An analysis by Bloomberg Businessweek last week even found that the EPA actually overestimated the burden placed on coal-dependent states like Kentucky. Using the EPA’s formula, the analysis showed that Kentucky could actually increase its carbon emissions 3 percent by 2030, because of the state’s inability to convert more power from available natural gas, nuclear or renewable energy plants. An EPA official who looked at the Bloomberg analysis did not dispute the numbers, and a spokesman for Governor Beshear—who called the new rules “unattainable” when first released—told me they “have not had the time to dive into it to verify its assertions.”

If those numbers from Bloomberg are correct and Kentucky is allowed to increase its emissions—while Obama’s friends in New York have to decrease theirs by over 50 percent—all of this talk about “draconian,” unattainable” and “pie-in-the-sky” EPA regulations from Kentucky’s politicos will look pretty silly. Not that this would likely change their rhetoric one bit, though. Forget it, Jake… it’s Kentucky.

And here’s your cherry on top from this morning: Grimes campaigning in an underground coal mine this weekend in eastern Kentucky.

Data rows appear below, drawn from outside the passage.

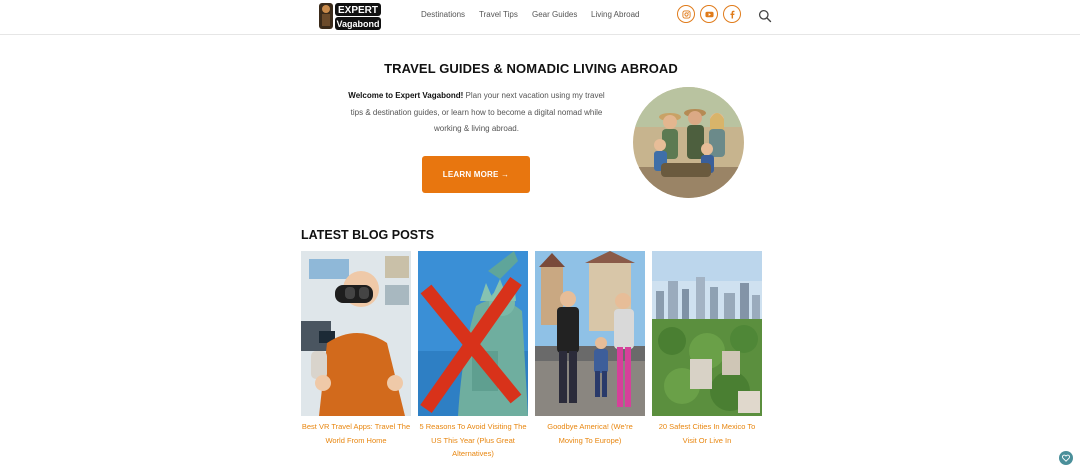  Describe the element at coordinates (615, 14) in the screenshot. I see `nav-living-abroad: Living Abroad` at that location.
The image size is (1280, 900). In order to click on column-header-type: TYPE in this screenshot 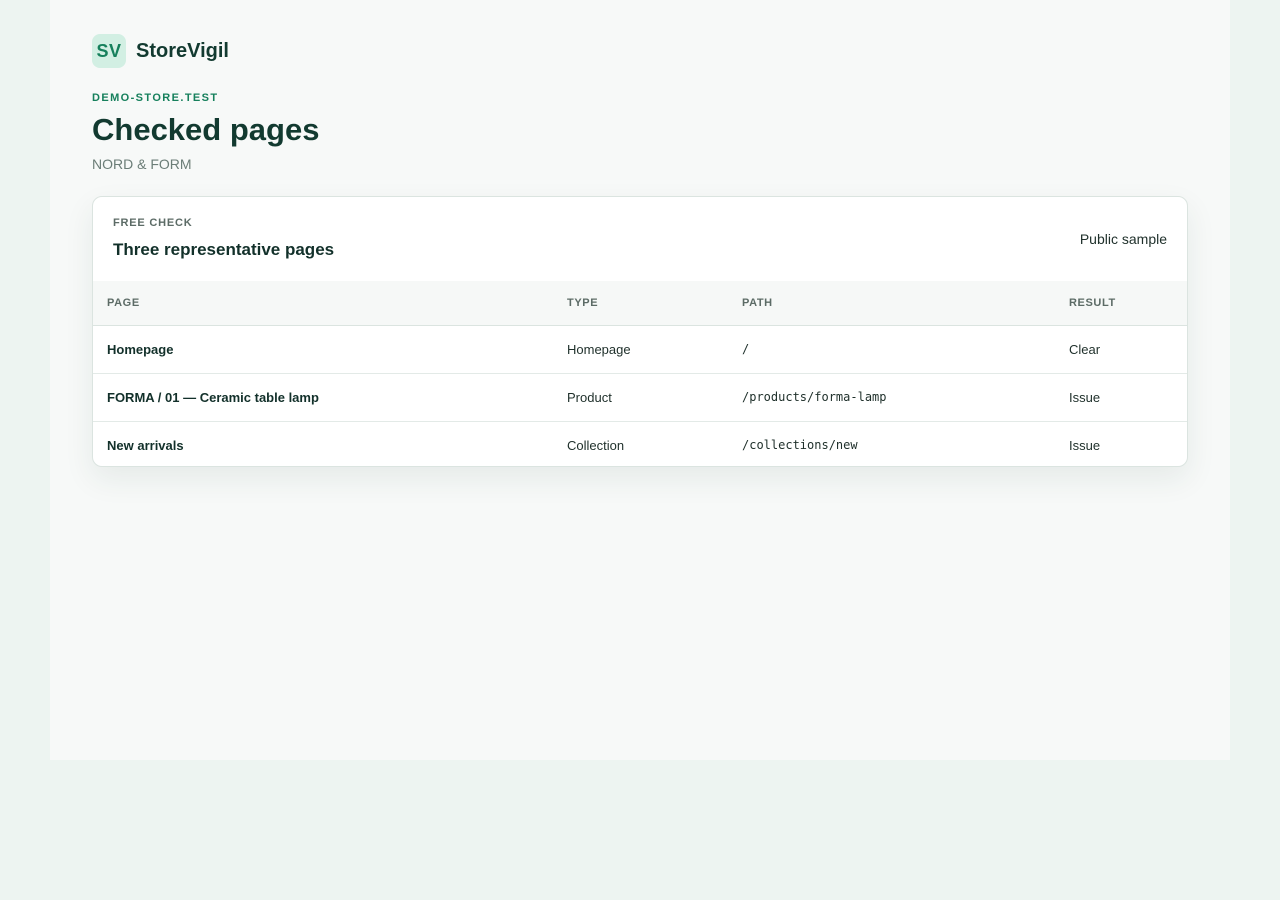, I will do `click(640, 304)`.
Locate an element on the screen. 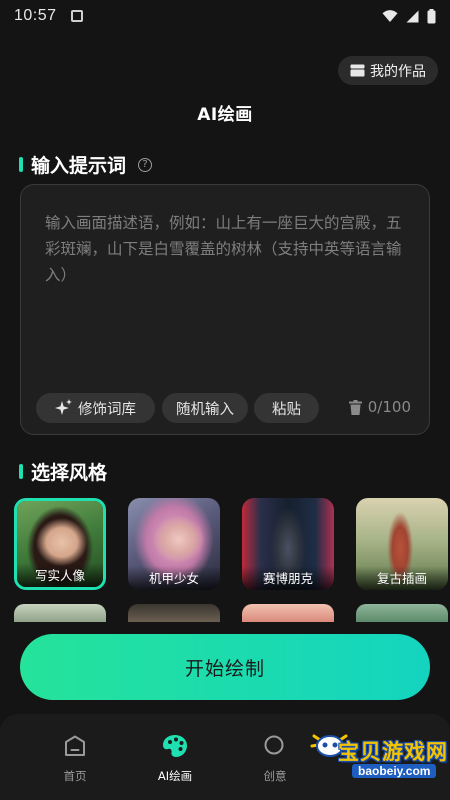 This screenshot has width=450, height=800. my-works-button: 我的作品 is located at coordinates (388, 70).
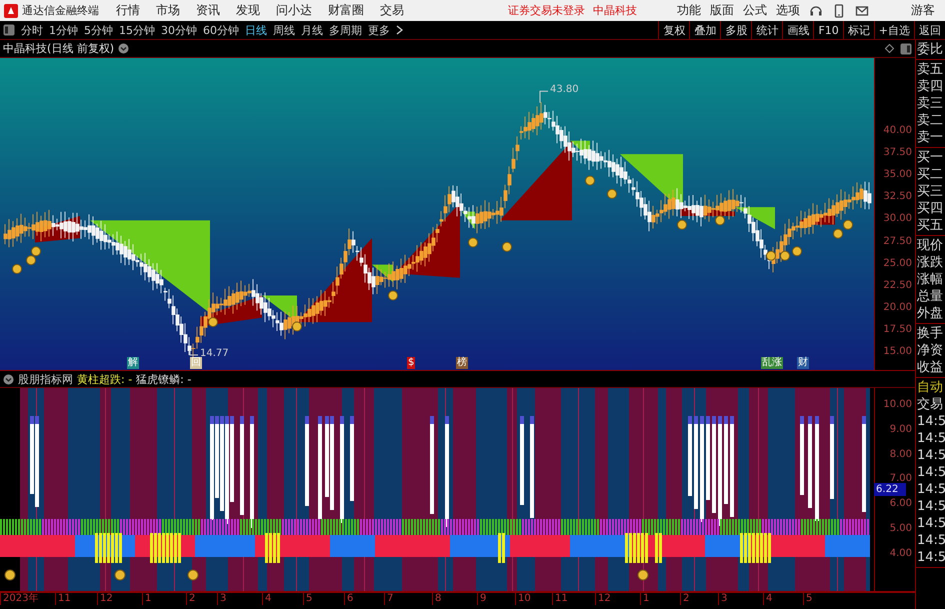  I want to click on menu-item: 资讯, so click(208, 10).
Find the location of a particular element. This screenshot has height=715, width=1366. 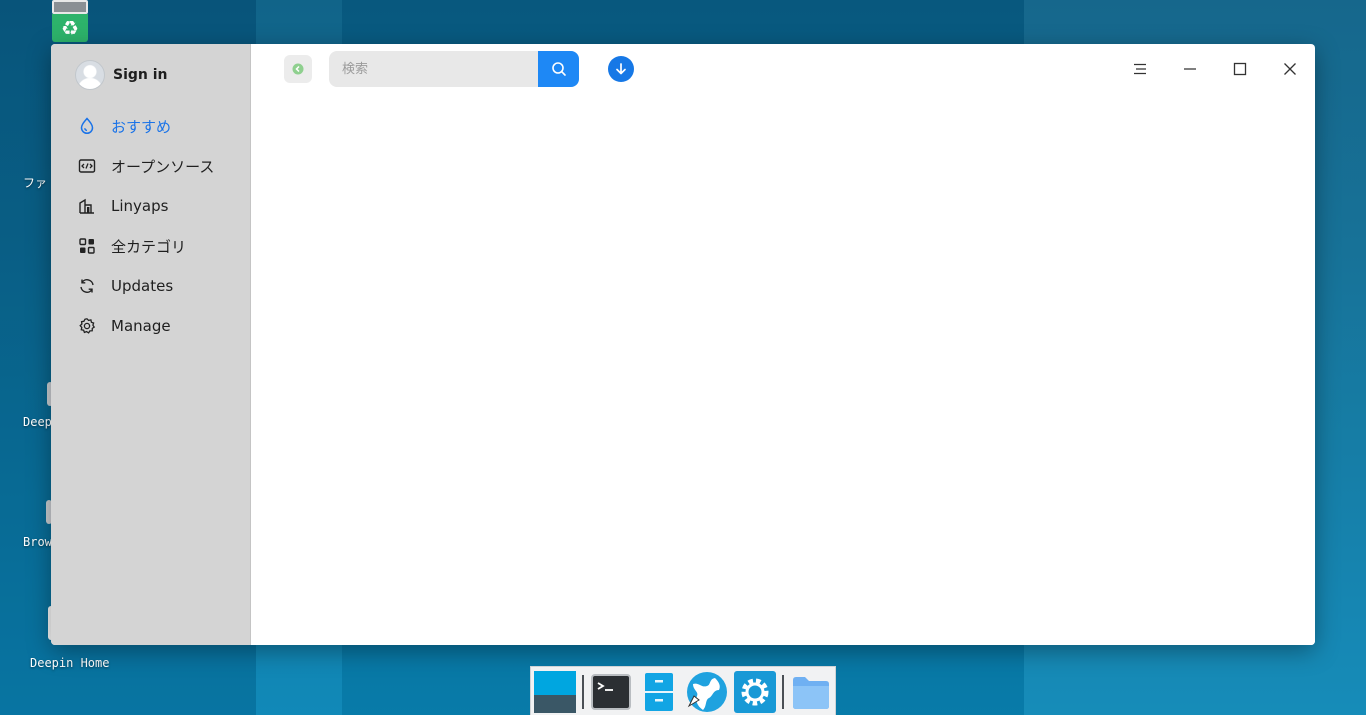

maximize-icon is located at coordinates (1240, 69).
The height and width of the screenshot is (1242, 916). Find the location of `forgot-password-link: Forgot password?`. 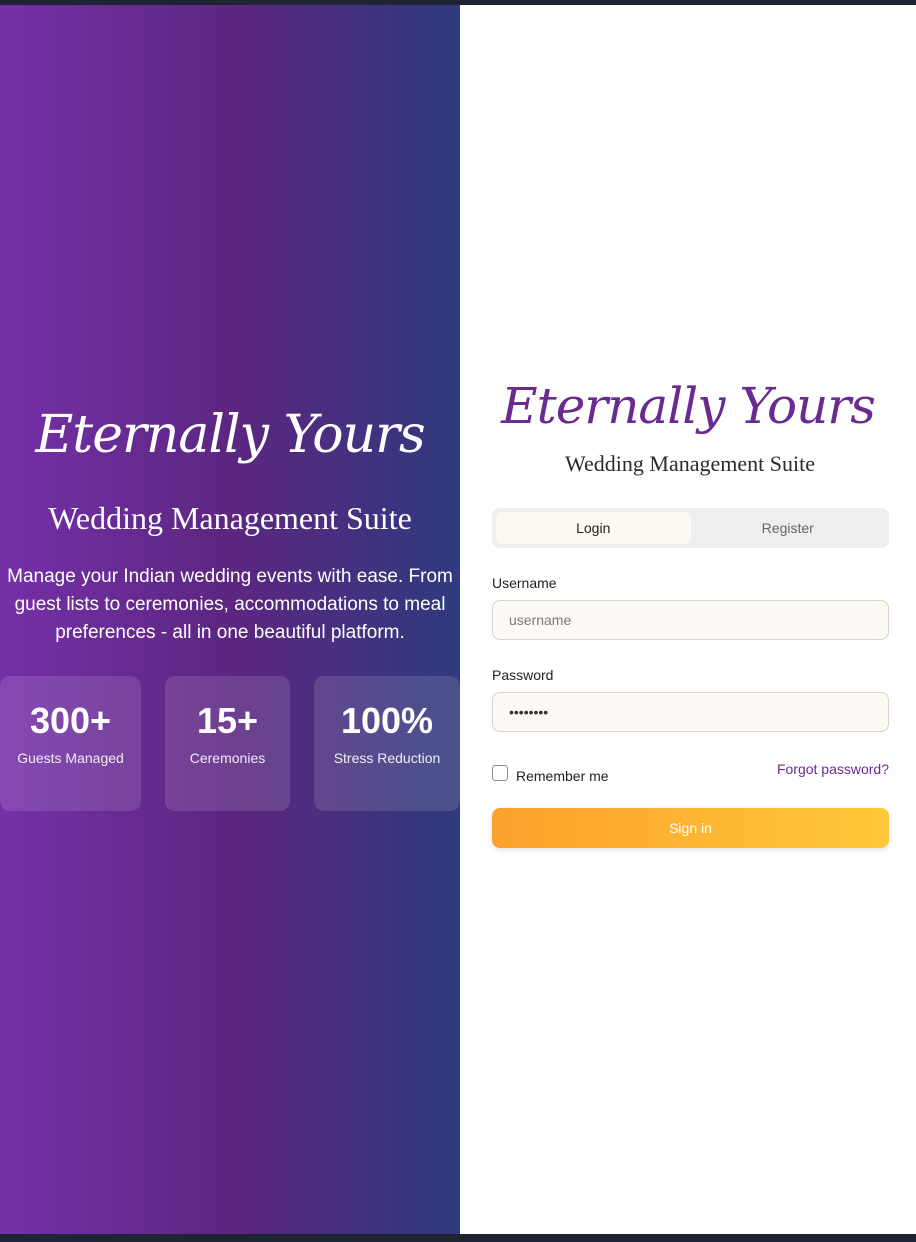

forgot-password-link: Forgot password? is located at coordinates (833, 769).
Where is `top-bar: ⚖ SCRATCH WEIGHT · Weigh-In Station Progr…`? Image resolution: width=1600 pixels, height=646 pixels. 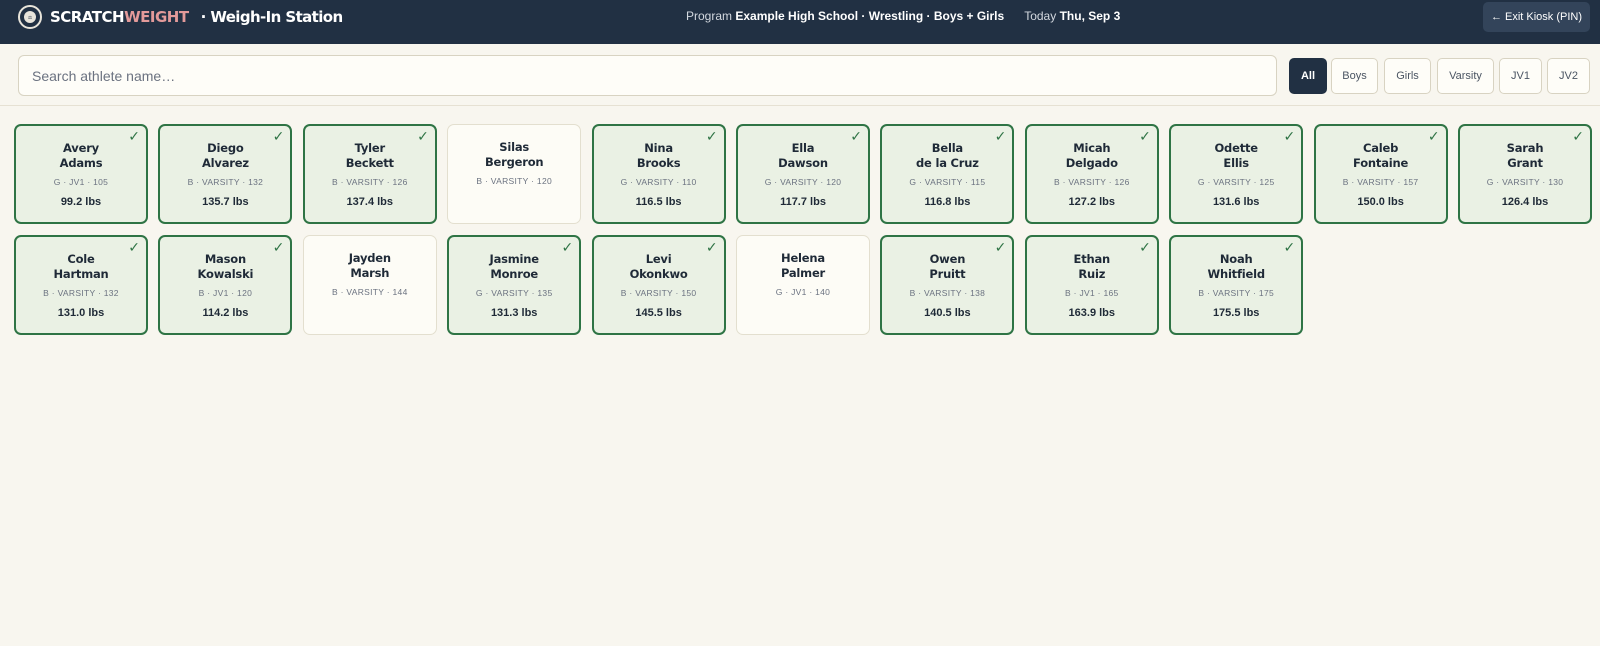 top-bar: ⚖ SCRATCH WEIGHT · Weigh-In Station Progr… is located at coordinates (800, 22).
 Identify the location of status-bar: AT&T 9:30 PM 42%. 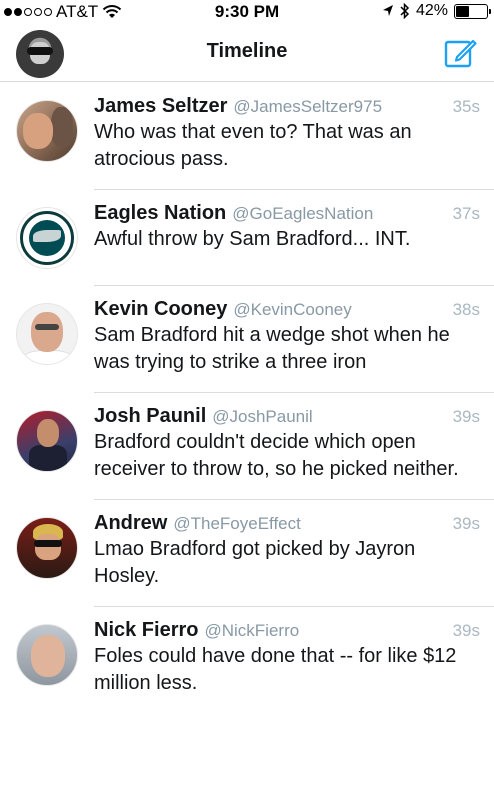
(247, 13).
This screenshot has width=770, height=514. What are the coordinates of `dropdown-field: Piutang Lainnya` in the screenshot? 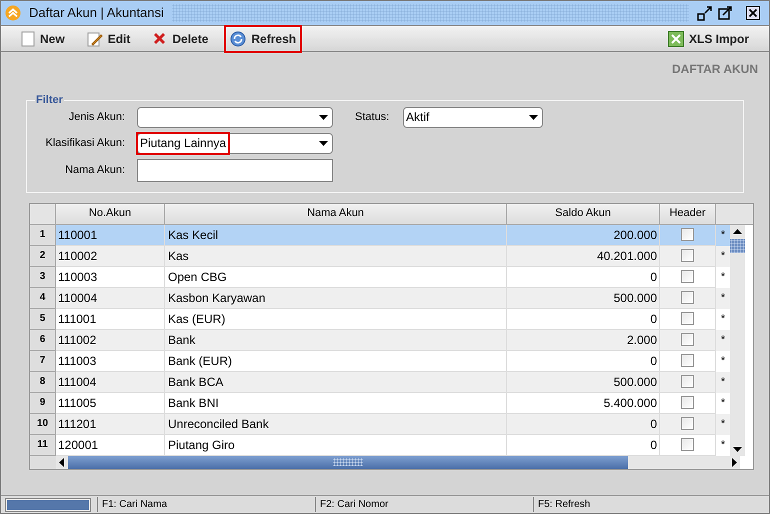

After Grimes’s campaign released a photo of her shooting a gun last year, McConnell’s campaign wagged their finger at her for not wearing protective gear for her eyes and ears. All of which delighted the Grimes campaign, as such schoolmarm-ing only further spread the image that they wanted as many voters as possible to see. I’ll assume that McConnell’s campaign will be more hesitant to go down that road today, especially since there’s no way McConnell is sliding down there. He prefers the mud.